-- PASSAGE SHOWN --
—————

# New Stereo Install



## Sam (May 12, 2003)

I decided to change the factory radio with a Clarion DXZ735MP MP3 player (since the color matches interior lights) in my 92 525i and the technician at Crutchfield mentioned that I need an adapter that wires up between the headunit and the factory amplifier. 

He said I needed a power match adapter for converting floating ground and common ground. I had not read about this anywhere on the forums so I am unsure.

Is this adapter really required? What happens if I dont install it?

Thanks
Sam


----------



## jvr826 (Apr 22, 2002)

Sam said:


> I decided to change the factory radio with a Clarion DXZ735MP MP3 player (since the color matches interior lights) in my 92 525i and the technician at Crutchfield mentioned that I need an adapter that wires up between the headunit and the factory amplifier.
> 
> He said I needed a power match adapter for converting floating ground and common ground. I had not read about this anywhere on the forums so I am unsure.
> 
> ...

—————

-- TASK INSTRUCTIONS --
**a)** Rewrite the part of the stereo install thread above that begins at the words "## Sam (May" and stops after "dont install it?", swapping "adapter" for "converter".
**b)** Pick up the stereo install thread where it stops and keep it going.

-- EXTRACTED RECORDS --
—————

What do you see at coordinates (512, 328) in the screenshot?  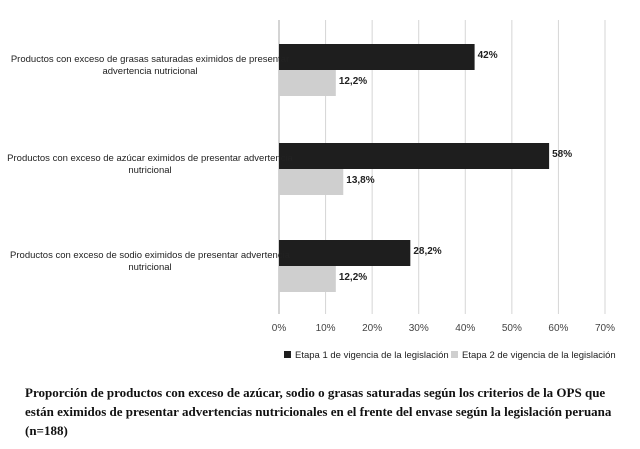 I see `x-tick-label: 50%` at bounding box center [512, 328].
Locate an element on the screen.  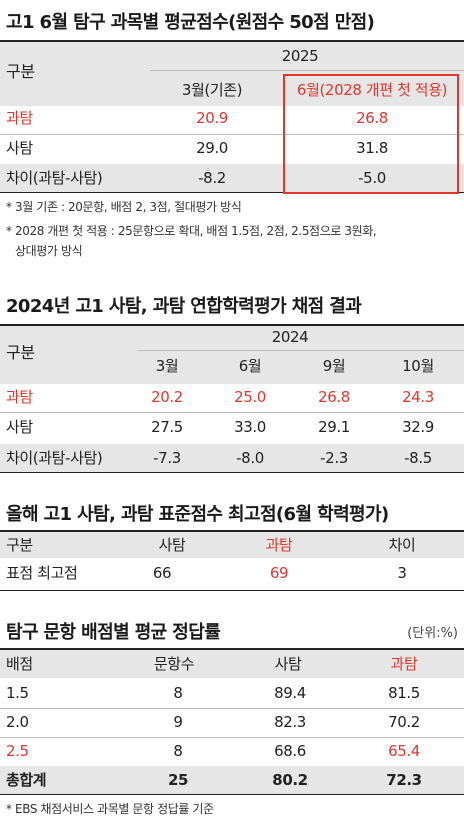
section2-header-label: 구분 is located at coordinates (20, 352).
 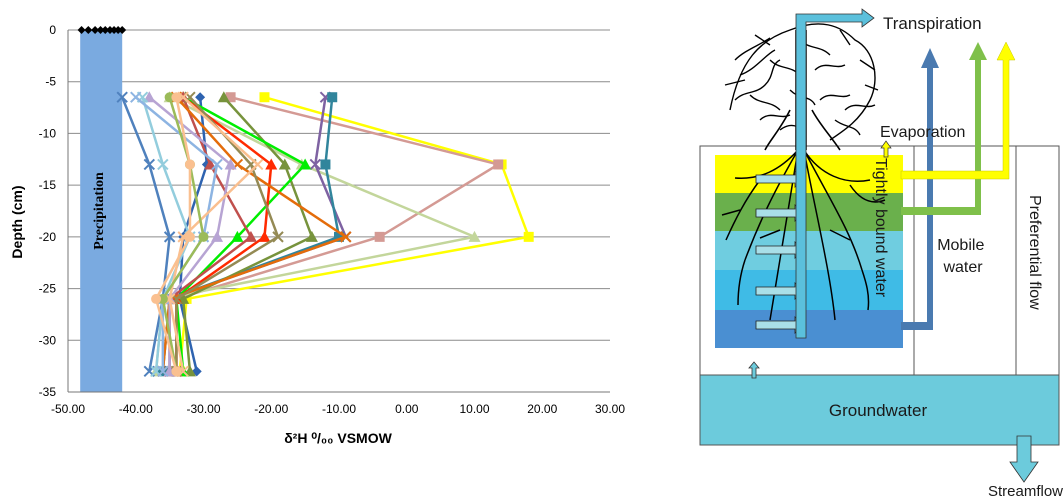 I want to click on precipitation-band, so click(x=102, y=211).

—————

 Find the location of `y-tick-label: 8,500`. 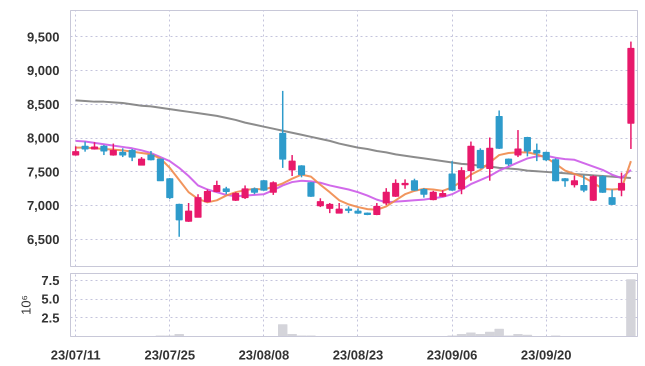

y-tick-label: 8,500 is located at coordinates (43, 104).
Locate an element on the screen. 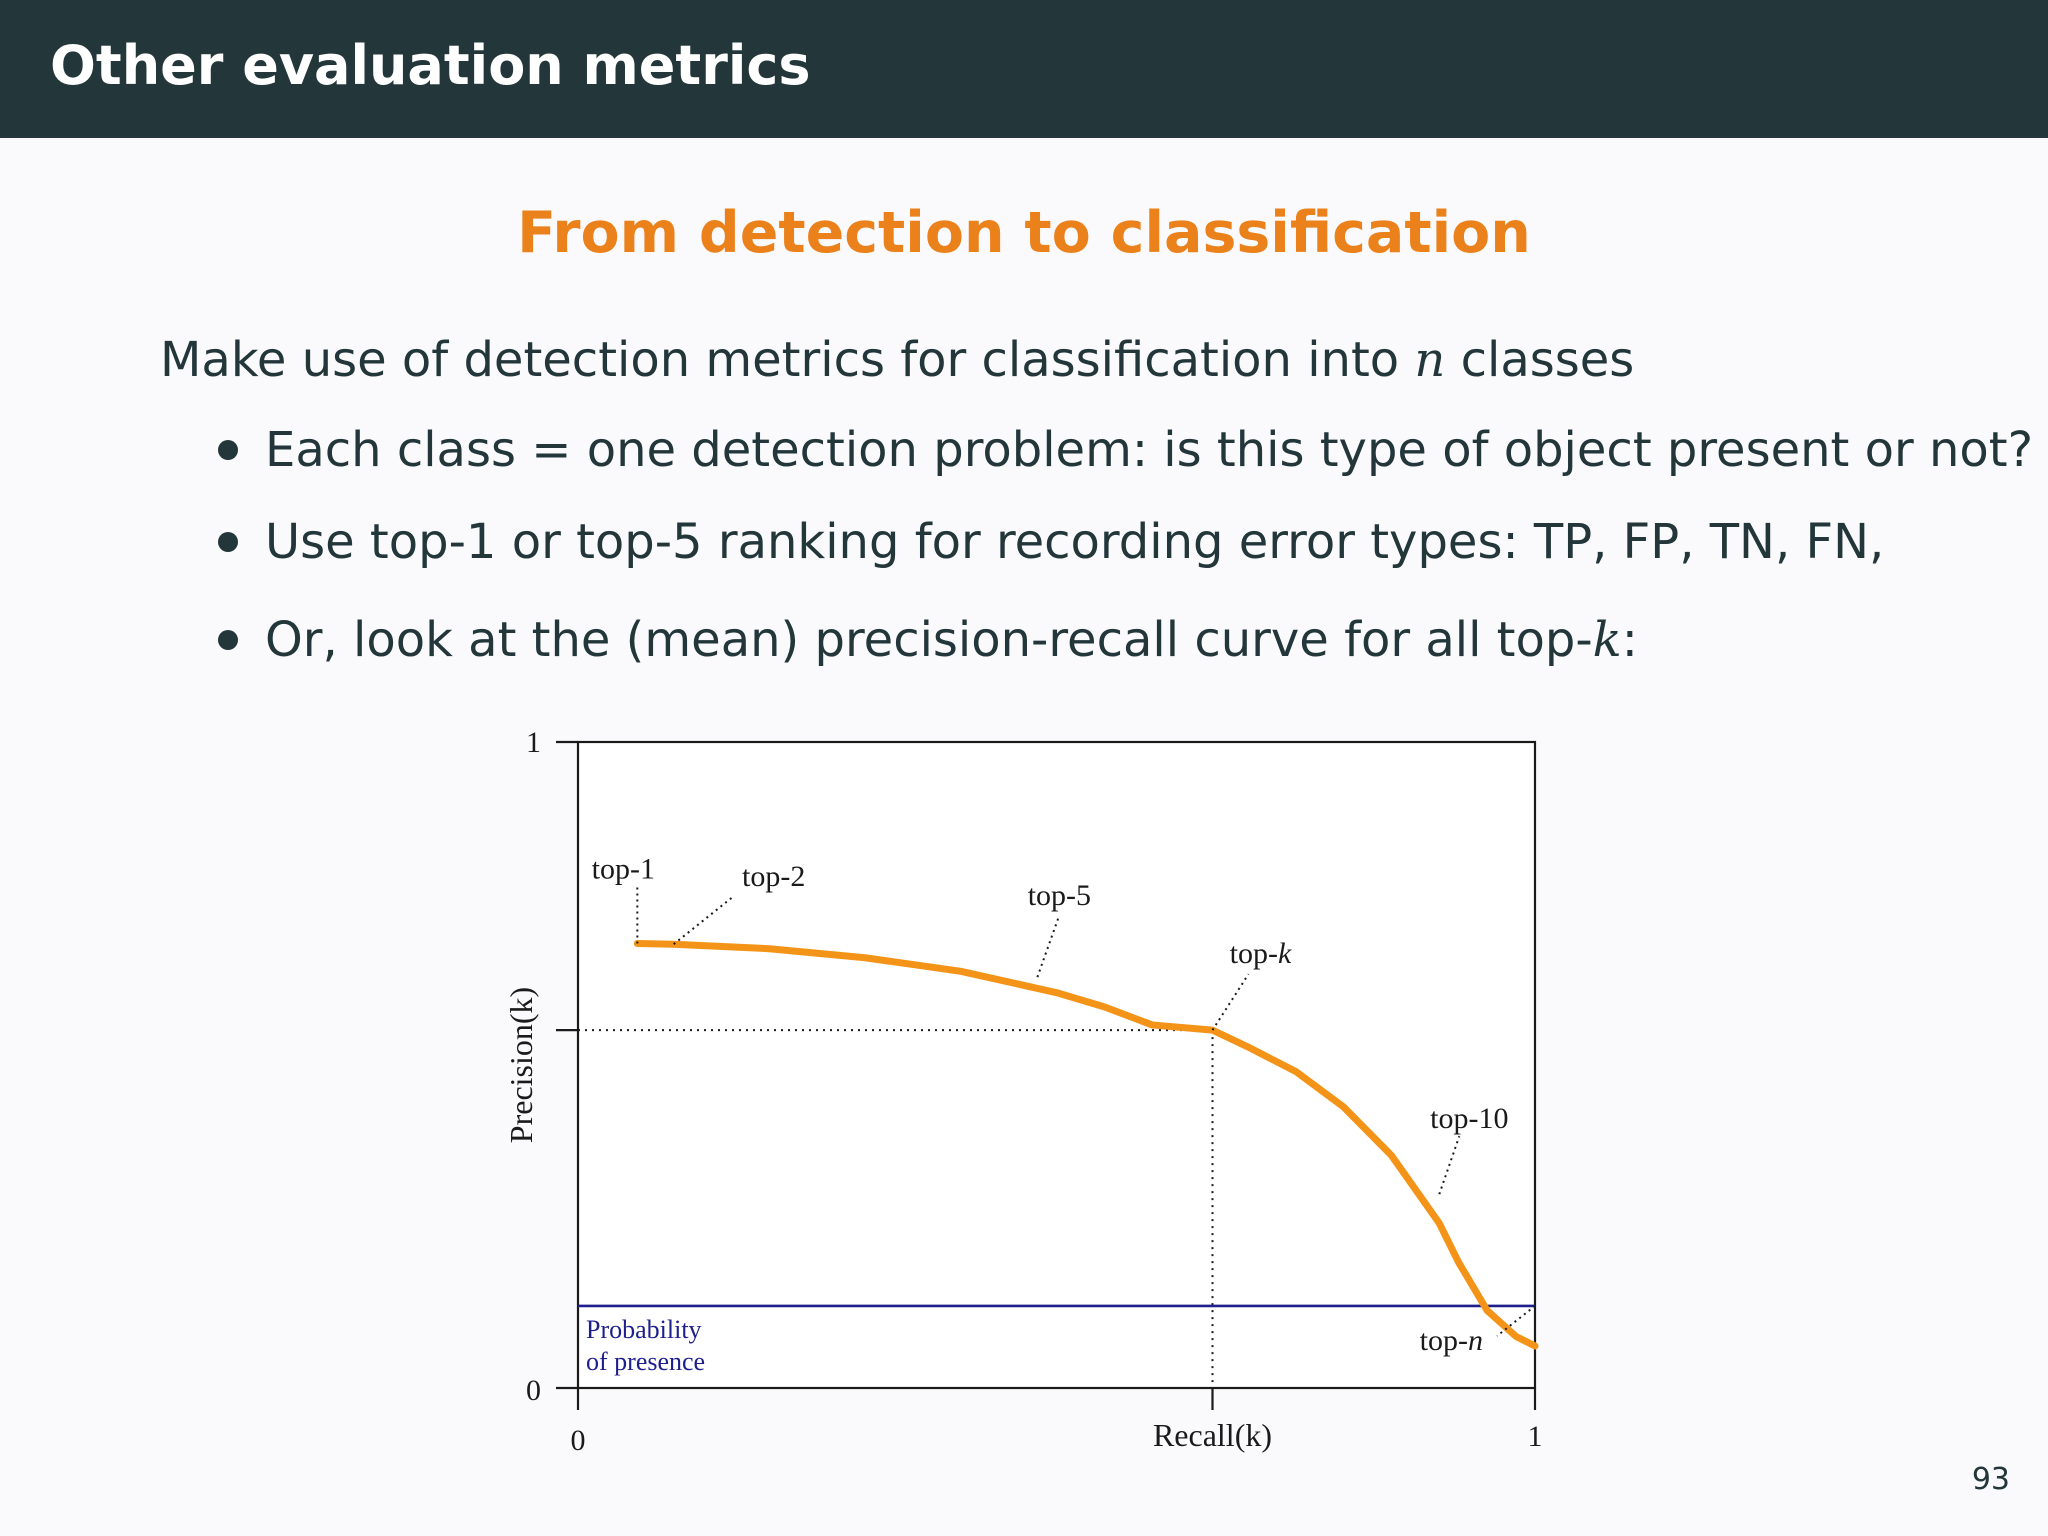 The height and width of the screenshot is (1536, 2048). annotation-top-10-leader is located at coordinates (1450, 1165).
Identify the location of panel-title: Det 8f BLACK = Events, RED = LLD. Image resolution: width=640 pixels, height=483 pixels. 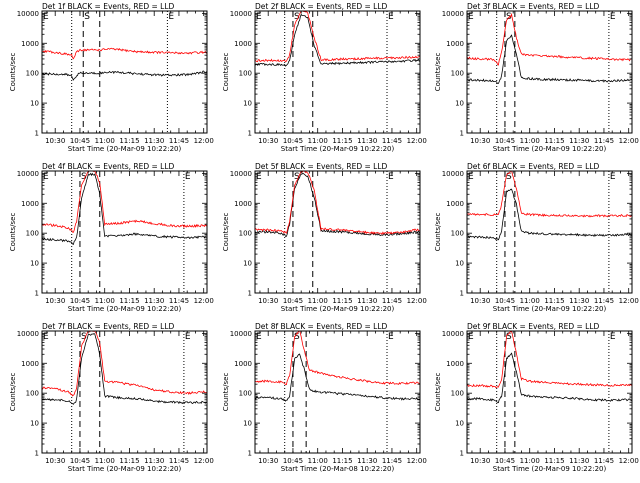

—————

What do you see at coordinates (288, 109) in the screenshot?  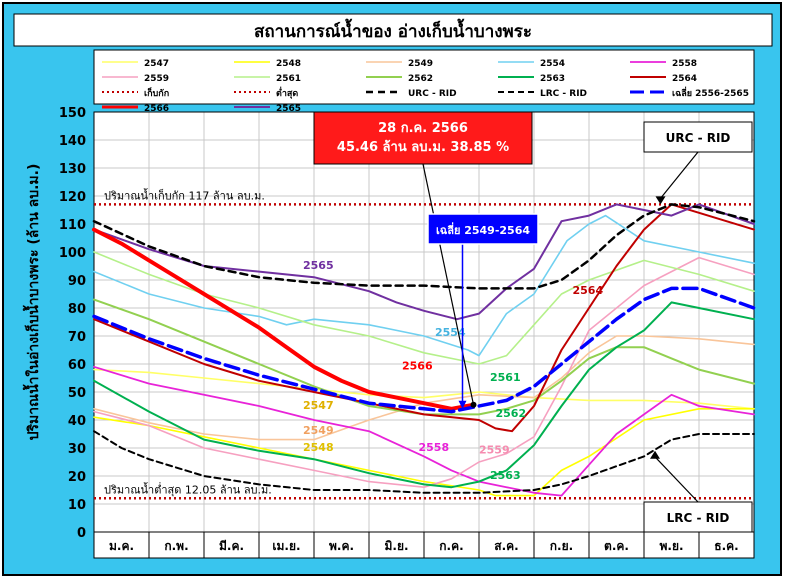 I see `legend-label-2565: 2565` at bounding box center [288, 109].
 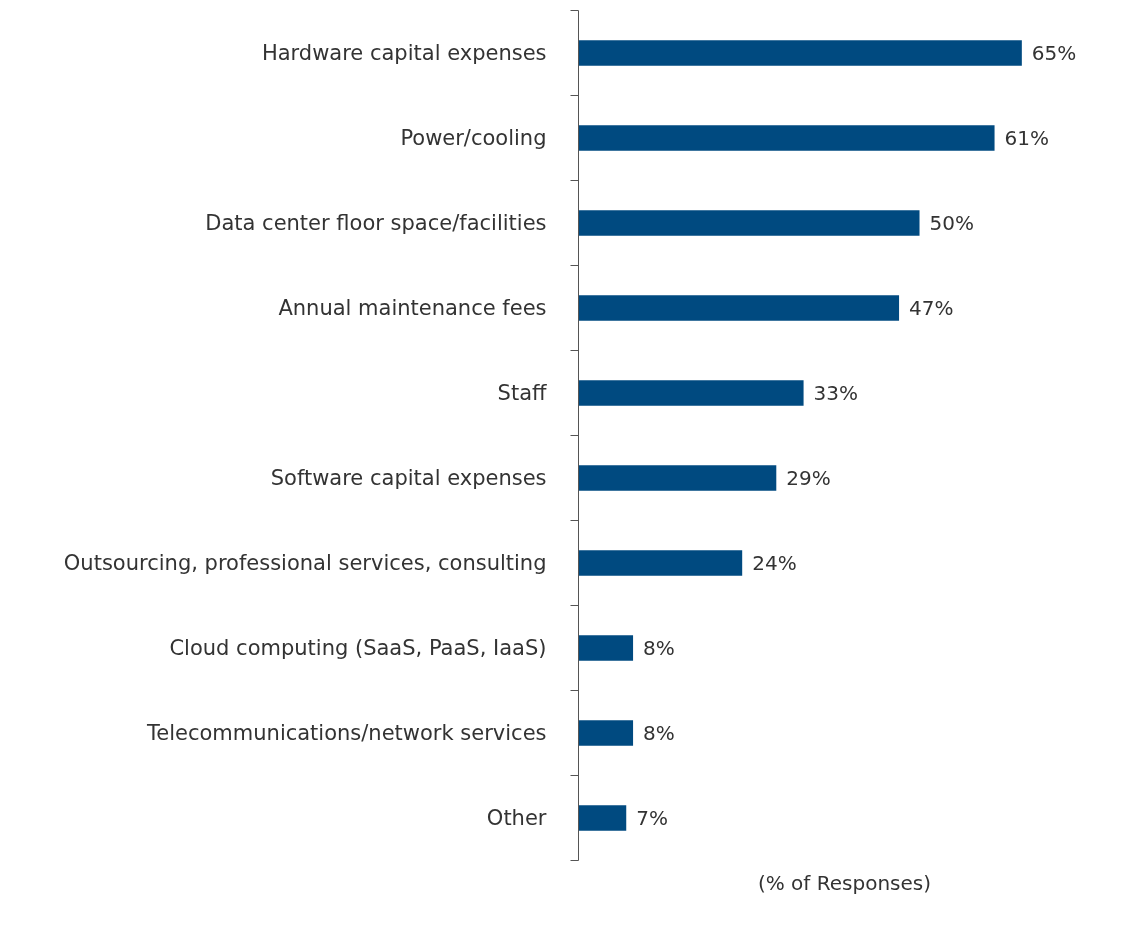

—————

-- TASK ANSWERS --
**a)**
## Sam (May 12, 2003)

I decided to change the factory radio with a Clarion DXZ735MP MP3 player (since the color matches interior lights) in my 92 525i and the technician at Crutchfield mentioned that I need an converter that wires up between the headunit and the factory amplifier. 

He said I needed a power match converter for converting floating ground and common ground. I had not read about this anywhere on the forums so I am unsure.

Is this converter really required? What happens if I dont install it?

**b)**
I installed a Blaupunkt head unit in a 1994 540i without any Line Output Converter (LOC) . If I remember correctly, the new head unit powered the speakers, but that was a long time ago and I could be mistaken. In either case, we did nothing special to connect the new head unit from Crutchfield. The harness they provided wired right in and we were done quickly.

So you want to use your new head unit to send signals to the factory amplifier... I did the opposite in my 2002 530 and I used a LOC between the factory "stereo" and the aftermarket amplifier. This device handles the ground matching and is adjustable to allow for tuning the input signal to the amp.

It seems you can use the same type of device to match your new head unit with the factory amp. I'm not familiar with the system in the '92 E34, are the speakers crossed over internally to the amplifier as in the E39? If not, why not just power the speakers with your new head unit directly?

If you need an LOC and you don't use it, you will get an incredible amount of alternator noise in your system, and/or, your factory amp will not produce any sound. In my '02, without the LOC, my amp would turn off instantly when the RCA inputs were connected. The odd thing is, in my '99, same car, same amp (part numbers confirmed) I did not need an LOC. I was able to connect the factory system directly to the aftermaket amplifier, no noise, no problems. This stumped me, but I broke down and spent the $100 on the LOC for the '02.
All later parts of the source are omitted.